July 4, 2026
Booked, baited, and bounty-posted
Google Books (or similar) all book scans – $200k bounty
A $200,000 dare to rescue hidden books has commenters cheering, joking, and side-eyeing hard
TLDR: Anna’s Archive is offering up to $200,000 for a scalable way to extract hidden scanned books from giant collections like Google Books. Commenters turned it into a drama fest: some called it digital preservation heroism, others cracked OpenAI jokes, and many said rising “rent, not own” culture is pushing people toward copying.
Anna’s Archive has thrown down a wildly dramatic challenge: up to $200,000 for a way to pull huge numbers of scanned books from places like Google Books, where many titles are only visible as frustrating little text snippets. The page even waves at insiders with a wink — if someone at Google can sneak the data out, they’d become a “legendary archivist.” And yes, that line absolutely sent the comment section into full popcorn mode.
The loudest reaction was a mix of “heroic digital rescue mission” and “uh, what exactly is going on here?” One commenter instantly jumped from books to artificial intelligence, fantasizing that when the AI boom crashes, “some brave person” will leak a top model too.

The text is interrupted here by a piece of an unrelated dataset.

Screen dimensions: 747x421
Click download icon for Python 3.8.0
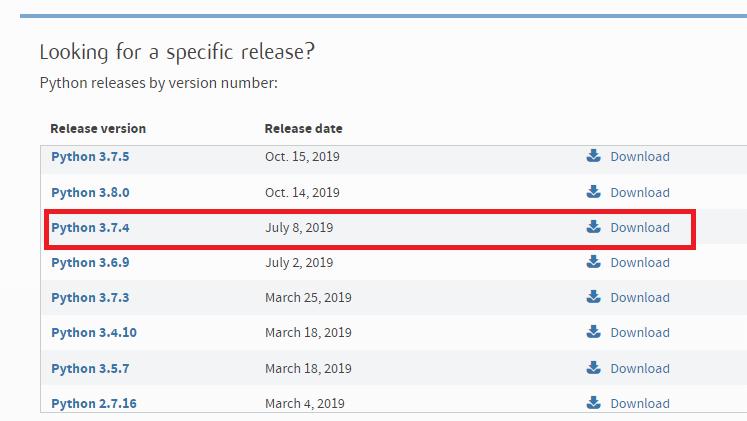pos(593,192)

Another cut straight to the conspiracy energy with: “So AA is a front for OpenAI?” That one sums up the thread’s mood perfectly — part admiration, part suspicion, part internet fever dream.

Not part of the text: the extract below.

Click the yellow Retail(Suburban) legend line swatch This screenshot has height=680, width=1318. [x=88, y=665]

There was also a very real undercurrent of frustration about modern media ownership. One commenter argued that people are getting pushed toward workarounds because renting has replaced owning, and said ordinary users are already learning things like private internet tools and home storage boxes just to keep access to what they pay for. Others treated the whole thing like a treasure map, linking to Anna’s Archive’s other bounties and marveling at how deep the rabbit hole goes. And the funniest recurring vibe? A shrugging, rebellious motto: if buying isn’t owning, don’t expect people to feel guilty about copying.
Key Points
- •Anna’s Archive posted a $200,000 bounty tied to obtaining scans from Google Books or comparable large collections.

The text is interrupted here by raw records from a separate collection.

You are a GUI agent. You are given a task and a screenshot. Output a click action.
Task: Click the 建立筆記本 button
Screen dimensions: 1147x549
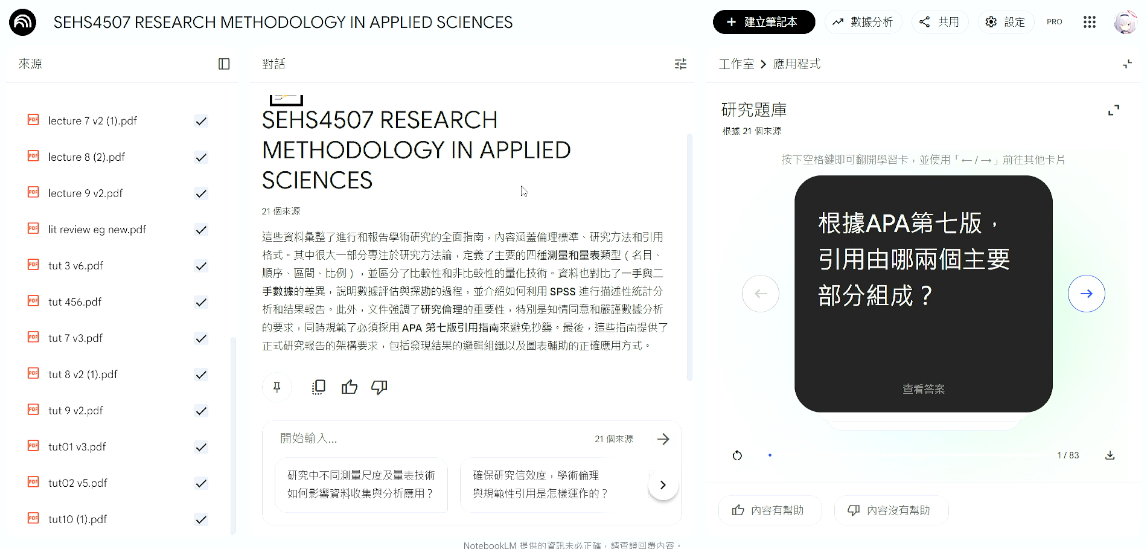point(764,22)
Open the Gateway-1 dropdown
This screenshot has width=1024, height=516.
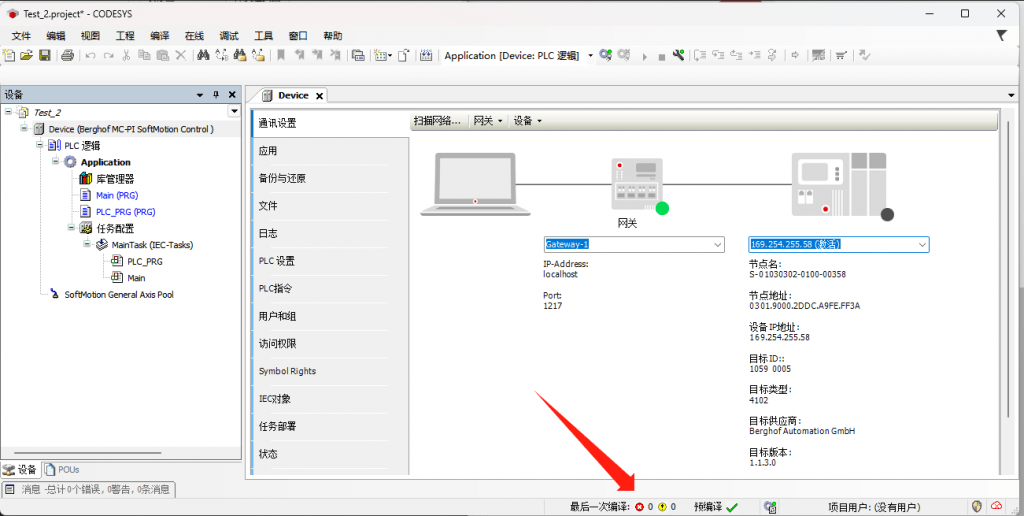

- •The article says Google Books contains many scanned books that are only visible through search as tiny snippets.
- •Prospective contributors are asked to read the bounty instructions carefully before working on the task.
- •The post asks anyone with a potentially scalable method to contact Anna’s Archive early with a prototype so the project may help scale it.
- •The bounty also covers similarly sized collections held by AI companies, especially those containing significant rare-book material.